On Aug. 18, Walmart said it has closed the agreements for it to become the largest shareholder in the Bengaluru-based Flipkart Group. First announced on May 09, the acquisition was pending approval from fair trade regulator Competition Commission of India (CCI).

The Bentonville-based firm has bought around 77% stake in India’s largest homegrown e-retailer for $16 billion (Rs1 lakh crore).

This gives the company access wider access to India’s $600 billion retail industry.

The e-commerce industry in India already has a turnover of $27 billion. This is estimated to cross $73 billion by 2022, representing nearly 5.7% of total retail sales in the country. Meanwhile, Walmart already has a presence in the country’s Rs6,800 crore wholesale sector.

No wonder Walmart is all geared up.

“The Flipkart investment transforms Walmart’s position in a country with over 1.3 billion people, strong GDP growth, a growing middle class and significant runway for a smartphone, internet and e-commerce penetration,” Walmart said in a press release on Aug. 18.

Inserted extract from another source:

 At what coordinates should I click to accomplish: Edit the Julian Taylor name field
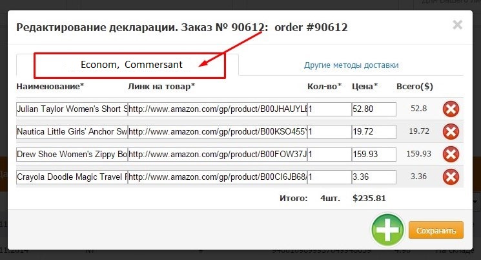tap(72, 109)
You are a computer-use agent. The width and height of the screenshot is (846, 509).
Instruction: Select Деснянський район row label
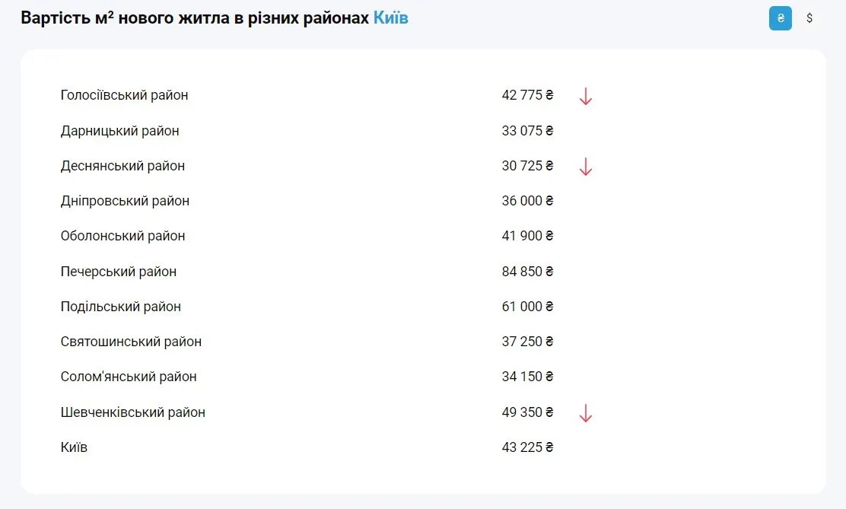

Walmart has been eyeing business in India for the last decade. However, given the country’s prohibitive policies, its operations here have been restricted to the wholesale segment where 100% FDI is allowed.

Despite opposition

In May, when the US retailer first announced that it would acquire Flipkart, there was strong resistance from local trade bodies saying small traders will be hurt. Traders protested across Indian cities. But all this is behind now.

“Walmart and Flipkart will achieve more together than each of us could accomplish separately to contribute to the economic growth of India, creating a strong local business powered by Walmart,” Judith McKenna, president and CEO, Walmart international, said in the statement.

The investment will also see Walmart push its low prices—a strategy it follows across its stores worldwide—in India via Flipkart. “Our investment will benefit India by providing quality, affordable goods for customers, while creating new skilled jobs and opportunities for suppliers,” the company said in the statement.


Following the deal, Walmart and Flipkart will continue to operate as separate entities.

However, going forward, Flipkart’s financials will be reported as part of Walmart’s International business segment.

“Flipkart’s existing management team will continue to lead the business,” Walmart said in the press release. “Tencent Holdings and Tiger Global Management LLC will remain represented on the Flipkart board, in addition to independent board members, and will be joined by new members from Walmart. The board will work to maintain Flipkart’s core values and entrepreneurial spirit while ensuring it has strategic and competitive advantages.”

Also, in the near-term, the deal is likely to take a toll on Walmart, the company said.

In May, at the time of the acquisition announcement, the company had estimated a negative impact of $0.25-$0.30 on earnings per share (EPS) for fiscal 2019.

But the deal could take years or even decades to start showing returns. “Our time horizon may be a little different than some of you may want it to be. But we have a view that a good investment should be made even if it takes a little bit of time to pay back, but it should be big enough to matter,” Walmart Inc president Douglas McMillon said during a recent investor meet about the Flipkart deal.

For Flipkart, however, Walmart’s entry could mean some changes in the near-term itself.

“We will definitely see some back-end efficiencies taking place soon,” said Yugal Joshi, vice president at consulting and research firm Everest Group. “Walmart is known to squeeze the waste out of the system. Waste from [the] supply chain, distribution, warehouse management, etc. So they will add value to Flipkart’s back-end.”